I had a TV with horizontal lines and I tried replacing all of the innards of the TV to fix it.  I believe my conclusion was that the panel was shot.  If you want to try plugging something else in to it, especially on a different source (e.g. HDMI 1 instead of HDMI 2), you can.

I could probably dig up where I bought those parts from if you want to attempt to do the same.  If the parts don't fix it, you can return them for your money back (no restocking fee).  If it is the panel though, it's cheaper just to buy a new TV generally.


----------



## twilyth (Dec 9, 2014)

Thanks.  Yeah, that's what I suspect.  I think the problem actually started a few months ago and I just didn't realize it.  Sometimes I'll pause something for long periods of time while I'm reading or whatever and it looked like the screen was moving from the corner of my eye.  I though maybe I had set it to slow motion, but no, it was still but there was some barely perceptible motion.  But I didn't notice any defects in the screen.  That's probably when it started and it's just gotten worse.

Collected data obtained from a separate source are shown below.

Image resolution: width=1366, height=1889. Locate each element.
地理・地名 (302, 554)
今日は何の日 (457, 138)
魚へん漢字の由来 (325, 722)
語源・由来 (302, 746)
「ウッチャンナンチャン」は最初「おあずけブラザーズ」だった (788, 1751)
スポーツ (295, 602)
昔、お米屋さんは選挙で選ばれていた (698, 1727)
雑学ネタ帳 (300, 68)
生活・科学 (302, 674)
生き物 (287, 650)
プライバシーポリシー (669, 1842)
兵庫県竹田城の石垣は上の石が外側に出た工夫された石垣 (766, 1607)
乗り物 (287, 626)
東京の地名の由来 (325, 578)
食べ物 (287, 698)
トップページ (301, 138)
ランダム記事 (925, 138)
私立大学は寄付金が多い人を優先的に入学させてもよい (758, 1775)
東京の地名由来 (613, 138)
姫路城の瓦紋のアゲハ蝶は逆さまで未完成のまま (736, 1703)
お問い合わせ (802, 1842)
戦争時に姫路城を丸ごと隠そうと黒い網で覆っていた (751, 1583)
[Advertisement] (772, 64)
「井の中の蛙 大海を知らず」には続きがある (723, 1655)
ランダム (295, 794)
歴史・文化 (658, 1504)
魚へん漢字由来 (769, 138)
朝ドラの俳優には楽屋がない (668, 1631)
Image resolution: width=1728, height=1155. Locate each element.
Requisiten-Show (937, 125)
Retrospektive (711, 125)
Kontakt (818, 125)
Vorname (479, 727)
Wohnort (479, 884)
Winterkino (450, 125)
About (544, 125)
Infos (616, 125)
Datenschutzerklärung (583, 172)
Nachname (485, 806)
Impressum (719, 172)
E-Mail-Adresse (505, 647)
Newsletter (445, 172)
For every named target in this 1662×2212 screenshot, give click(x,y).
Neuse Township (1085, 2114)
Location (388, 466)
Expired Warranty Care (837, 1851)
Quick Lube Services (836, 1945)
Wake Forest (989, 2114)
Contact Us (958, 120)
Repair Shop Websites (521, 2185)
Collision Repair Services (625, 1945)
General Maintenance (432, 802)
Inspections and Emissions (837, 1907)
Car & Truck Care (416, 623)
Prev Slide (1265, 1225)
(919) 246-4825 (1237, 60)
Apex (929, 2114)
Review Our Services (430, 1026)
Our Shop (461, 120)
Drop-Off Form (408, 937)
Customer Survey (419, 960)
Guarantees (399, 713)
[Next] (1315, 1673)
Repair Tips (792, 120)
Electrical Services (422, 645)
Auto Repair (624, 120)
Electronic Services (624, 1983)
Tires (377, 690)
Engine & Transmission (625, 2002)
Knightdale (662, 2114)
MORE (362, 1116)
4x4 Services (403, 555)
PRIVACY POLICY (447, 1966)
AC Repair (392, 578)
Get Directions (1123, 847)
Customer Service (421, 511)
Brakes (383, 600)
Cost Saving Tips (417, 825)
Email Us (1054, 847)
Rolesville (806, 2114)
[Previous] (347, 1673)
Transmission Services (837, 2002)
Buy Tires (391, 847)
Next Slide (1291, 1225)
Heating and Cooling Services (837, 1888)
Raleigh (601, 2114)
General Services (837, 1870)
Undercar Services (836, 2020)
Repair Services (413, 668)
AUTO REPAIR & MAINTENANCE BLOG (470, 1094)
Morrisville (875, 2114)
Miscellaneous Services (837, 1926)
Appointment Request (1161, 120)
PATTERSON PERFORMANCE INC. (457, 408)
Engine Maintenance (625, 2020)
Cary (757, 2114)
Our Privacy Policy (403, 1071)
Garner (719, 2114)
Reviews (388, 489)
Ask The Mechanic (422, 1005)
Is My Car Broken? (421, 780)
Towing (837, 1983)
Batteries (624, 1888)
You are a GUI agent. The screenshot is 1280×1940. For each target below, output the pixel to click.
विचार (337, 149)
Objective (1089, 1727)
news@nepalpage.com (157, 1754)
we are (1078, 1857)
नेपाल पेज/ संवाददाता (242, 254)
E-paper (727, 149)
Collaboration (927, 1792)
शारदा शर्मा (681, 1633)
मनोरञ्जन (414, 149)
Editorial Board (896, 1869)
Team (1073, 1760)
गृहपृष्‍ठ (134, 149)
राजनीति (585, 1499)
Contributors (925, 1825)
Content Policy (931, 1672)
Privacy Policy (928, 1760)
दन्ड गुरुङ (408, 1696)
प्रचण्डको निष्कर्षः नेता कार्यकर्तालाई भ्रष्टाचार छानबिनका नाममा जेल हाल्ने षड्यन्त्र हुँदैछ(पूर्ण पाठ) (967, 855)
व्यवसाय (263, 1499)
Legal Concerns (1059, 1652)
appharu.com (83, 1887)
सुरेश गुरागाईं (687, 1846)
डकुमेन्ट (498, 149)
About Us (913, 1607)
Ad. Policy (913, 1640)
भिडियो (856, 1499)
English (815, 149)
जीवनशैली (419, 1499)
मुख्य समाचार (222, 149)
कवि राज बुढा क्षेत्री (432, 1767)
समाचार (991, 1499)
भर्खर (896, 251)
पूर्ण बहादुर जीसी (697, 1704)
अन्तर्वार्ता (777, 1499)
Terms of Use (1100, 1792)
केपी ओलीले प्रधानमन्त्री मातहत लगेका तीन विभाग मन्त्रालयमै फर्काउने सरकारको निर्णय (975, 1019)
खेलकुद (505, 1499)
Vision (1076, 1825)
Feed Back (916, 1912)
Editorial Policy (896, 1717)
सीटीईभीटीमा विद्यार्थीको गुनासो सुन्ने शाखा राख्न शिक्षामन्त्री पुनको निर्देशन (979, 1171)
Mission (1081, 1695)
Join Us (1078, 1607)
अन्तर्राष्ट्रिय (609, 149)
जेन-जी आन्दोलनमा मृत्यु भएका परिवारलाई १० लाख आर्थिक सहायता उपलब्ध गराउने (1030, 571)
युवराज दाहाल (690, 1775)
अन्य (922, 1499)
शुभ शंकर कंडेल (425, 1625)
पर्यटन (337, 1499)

I have definitely tried different inputs though and it's the same problem.  I even thought that maybe it was the receiver since most of the inputs go through that so I routed one directly to the set but nope.  Same thing.


----------



## FordGT90Concept (Dec 9, 2014)

I distinctly remember on the TV I worked on that it did it with no source plugged in at all, just turned on and it stood out like a sore thumb.  If you can get in to the menus, are the menus affected by it too?

Could the "moving" have been caused by the LEDs flickering?


Edit: Not sure if this is the right website but they list power supply, T-Con, and main video.  I don't think replacing any of those parts would fix the problem--it's the panel.

For the record, the LEDs/CFLs are always part of the panel itself.  They're not designed to be replaced.


----------



## twilyth (Dec 9, 2014)

Yup.  Happens even in full screen menus.  Thanks for the links but I'm not going to try to fix this myself.  I've never had much luck doing that sort of thing and I'd be pretty clueless anyway just poking around and whatnot. [Sigh]  Time for a trip to Costco I guess.  I kind of regretted not getting a 55" instead of the 50" anyway so now I have an excuse to upgrade I suppose.  Plus Costco has a nice Samsung that's about 25% off right now if they still have it in stock.


----------